Editor's Note: Agri-Pulse and the Chicago Council on Global Affairs are teaming up to host a monthly column to explore how the US agriculture and food sector can maintain its competitive edge and advance food security in an increasingly integrated and dynamic world.
We face an unprecedented crisis as a global humanitarian community. The scale of COVID-19’s impact on world markets and subsequent mass restrictions on the movement of goods and people has not been seen since the second World War, well before the World Food Programme (WFP) was established in 1961, at the behest of then U.S. President Eisenhower. And even in the recent years before this latest crisis, conflict, climate change and natural disasters had already pushed more internally displaced people and refugee communities to the edge, having to rely on humanitarian aid from WFP and others. It is vital at this critical moment that WFP maintain its food assistance programmes, which offer a lifeline to 87 million vulnerable people in more than 80 countries around the world. WFP’s top priority is to ensure it has the resources in place to meet the food and nutrition needs of the people that so depend on it.

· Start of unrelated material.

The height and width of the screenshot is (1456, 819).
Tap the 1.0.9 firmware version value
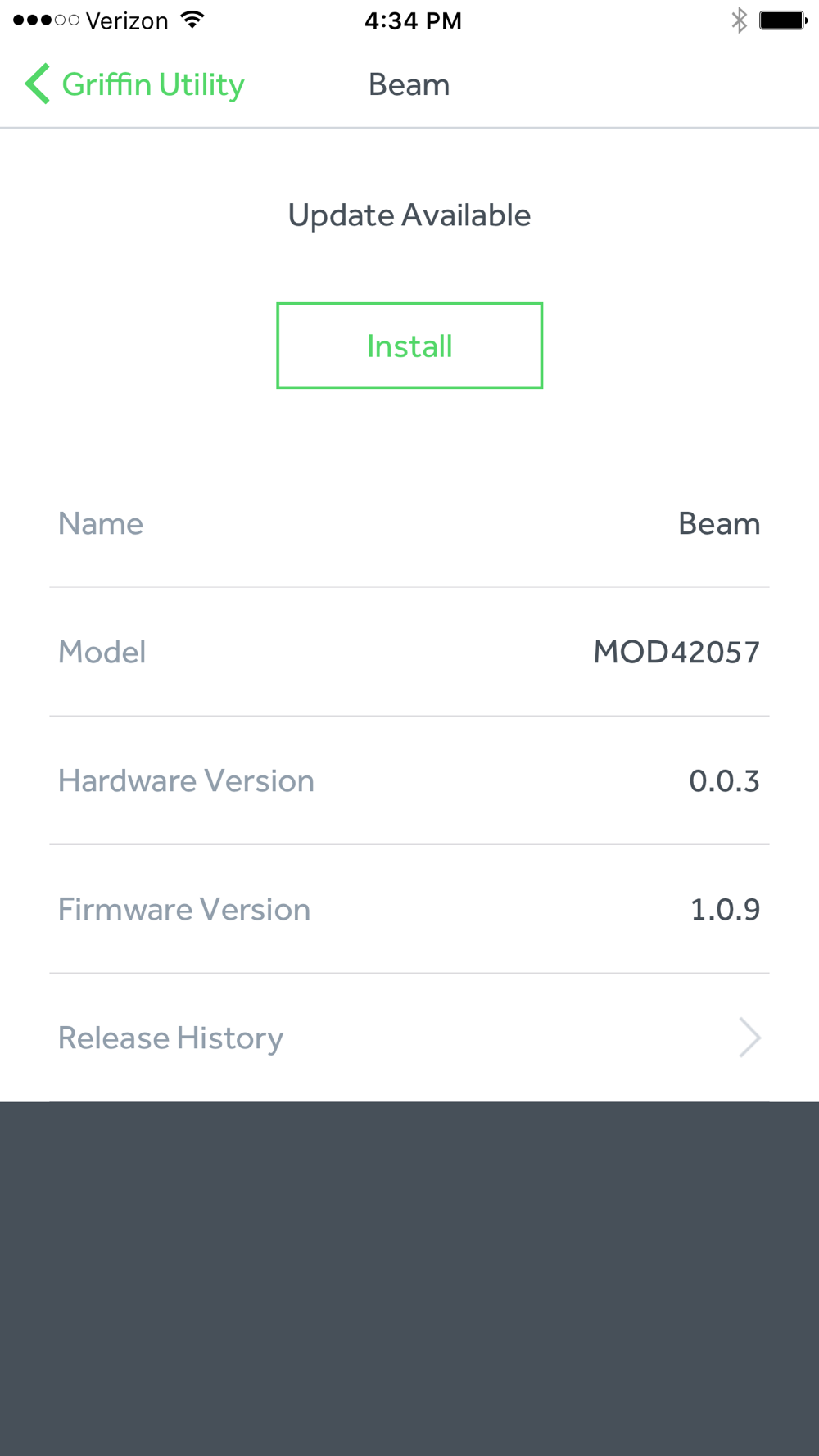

At that time of WFP’s establishment, the United States was producing a surplus of grain. The idea behind creating WFP was to responsibly share that abundance of food with vulnerable countries and communities around the world. Since then, we have innovated and evolved and moved towards food vouchers and direct cash-based assistance, supporting local markets where they already exist and providing hungry families with freedom of choice - in many contexts the most efficient and effective solution. But with global and local markets now disrupted, WFP has had to re-evaluate how we can best deliver assistance where it’s needed most.
As WFP’s Acting Supply Chain Director, John Crisci recently told Axios, "There is enough food, but food and other essential commodities must keep moving. We cannot let this health crisis turn into a food crisis."
This is the crux of the problem we face.